Sending Data: Forms, Files, and Payloads

Sending Data

So far, we've been asking servers for things. But the web is interactive - we need to send data too. Every time you log in, post a comment, upload a profile picture, or update your settings, you're sending data to a server.

The fascinating part? There's no special protocol for this. No complex binary format. Just the same HTTP conversation we've been learning, with your data riding along as cargo.

And here's where it gets interesting: servers often trust that the data you're sending is what you claim it is...

Data in the Request

While GET asks for things, POST changes things. It's how you tell the server: "Hey, I have something for you."

POST /login HTTP/1.1
Host: example.com
Content-Type: application/x-www-form-urlencoded
Content-Length: 29

username=admin&password=12345

But all HTTP methods can send data. The difference is in intent, convention, and where that data typically lives:

GET: "Give me something" - data usually in URL parameters (?search=cats&page=2)
POST: "Here's something new" - data usually in body (create a comment, submit a form)
PUT: "Replace whatever's at this URL with this data" - data in body (update entire profile)
PATCH: "Just change these specific parts" - data in body (update email address only)
DELETE: "Remove this thing" - data in URL parameters or body (specify what to delete)

Each verb is a different claim about what you want to happen.

GET Sends Data Too

Don't let anyone tell you GET doesn't send data - it absolutely does! Every time you search, filter, or paginate, you're likely sending data via query parameters:

GET /search?q=hacking&category=books&sort=newest HTTP/1.1
Host: bookstore.com

That's three pieces of data (q, category, sort) traveling with your request. Query parameters are just as much "data" as anything in a POST body.

HTTP methods express intent, not technical capability. Any method can carry data anywhere - in the URL, headers, or body. But conventions exist for good reasons, and breaking them confuses both servers and other developers. Most servers will ignore GET request bodies, but some APIs use them for complex queries. DELETE with a body is more common in APIs that need additional context for the deletion.

From HTML Forms to HTTP Requests

When you fill out a form on a webpage and click submit, your browser performs a bit of magic. It takes all those input fields and transforms them into the body of an HTTP request. Understanding this transformation is key to seeing how data really travels.

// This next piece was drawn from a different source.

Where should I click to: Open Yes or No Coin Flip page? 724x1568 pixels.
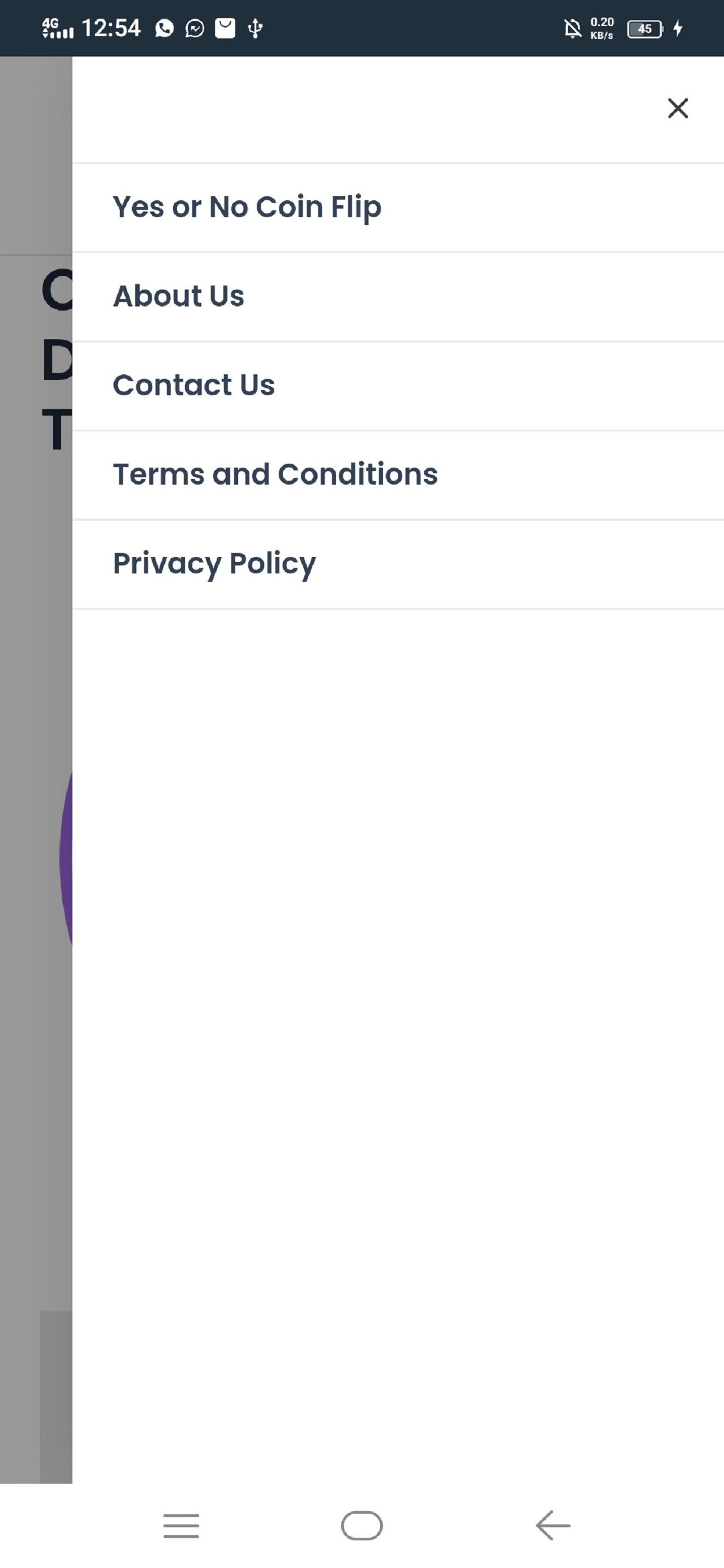click(x=247, y=208)
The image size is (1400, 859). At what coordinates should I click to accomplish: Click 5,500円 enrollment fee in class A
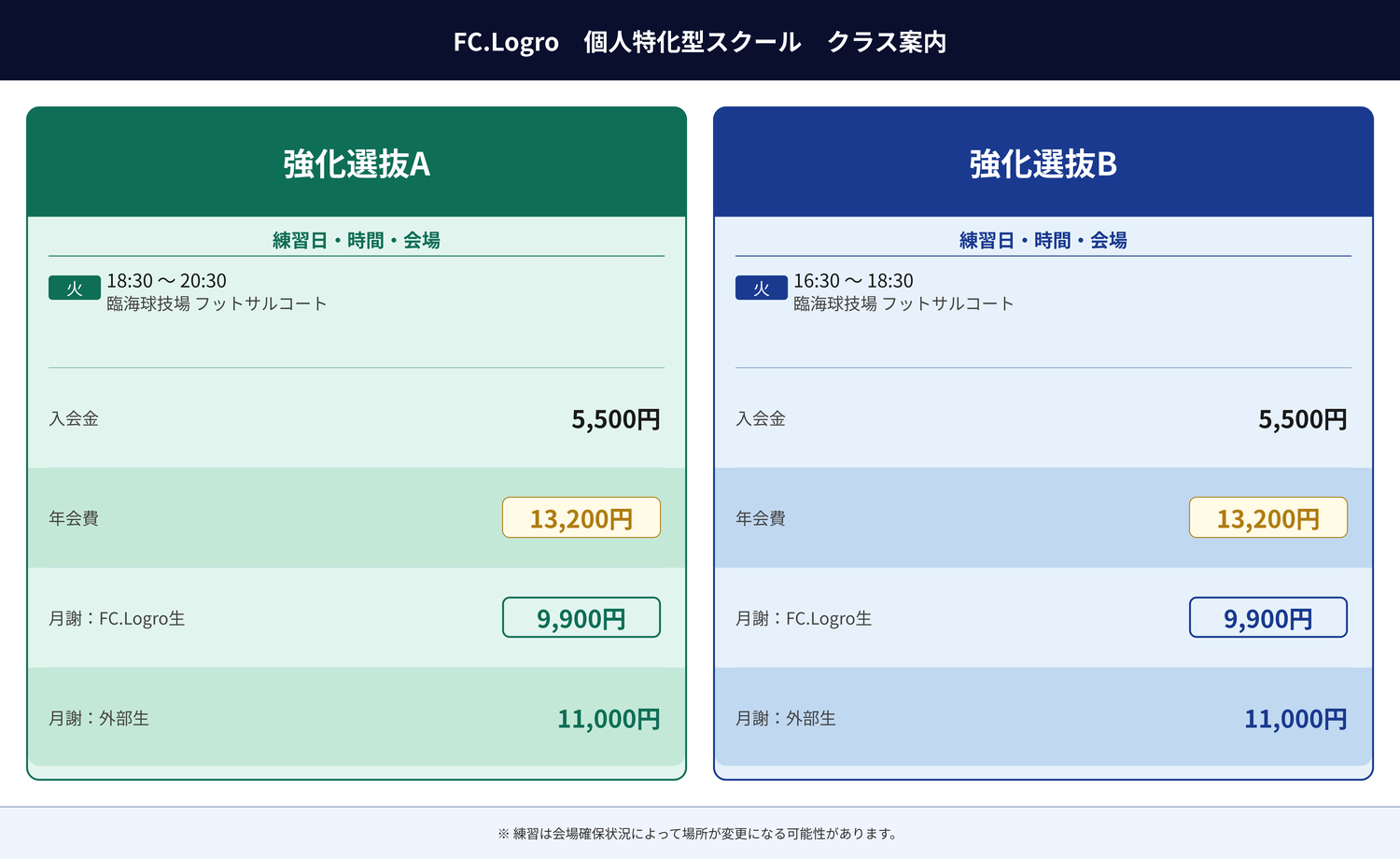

Consider this simple login form:

<form action="/login" method="POST">
  <input type="text" name="username" value="alice">
  <input type="password" name="password" value="secret123">
  <input type="submit" value="Log In">
</form>

When you click "Log In", the browser reads every input field (except the submit button), takes the name and value attributes, and constructs a request body:

POST /login HTTP/1.1
Host: example.com
Content-Type: application/x-www-form-urlencoded
Content-Length: 32

username=alice&password=secret123

The browser automatically: - Sets the method to POST (from the form's method attribute) - Sets the path to /login (from the form's action attribute) - Adds the Content-Type: application/x-www-form-urlencoded header - Calculates the Content-Length - Builds the body by joining name=value pairs with &

It's not magic - it's just string concatenation with some encoding rules.

Content-Type

The Content-Type header is your promise to the server about what format your data is in. It's like placing a label on a container: "This jar contains pickles, not jam" - so whoever opens it knows what to expect inside.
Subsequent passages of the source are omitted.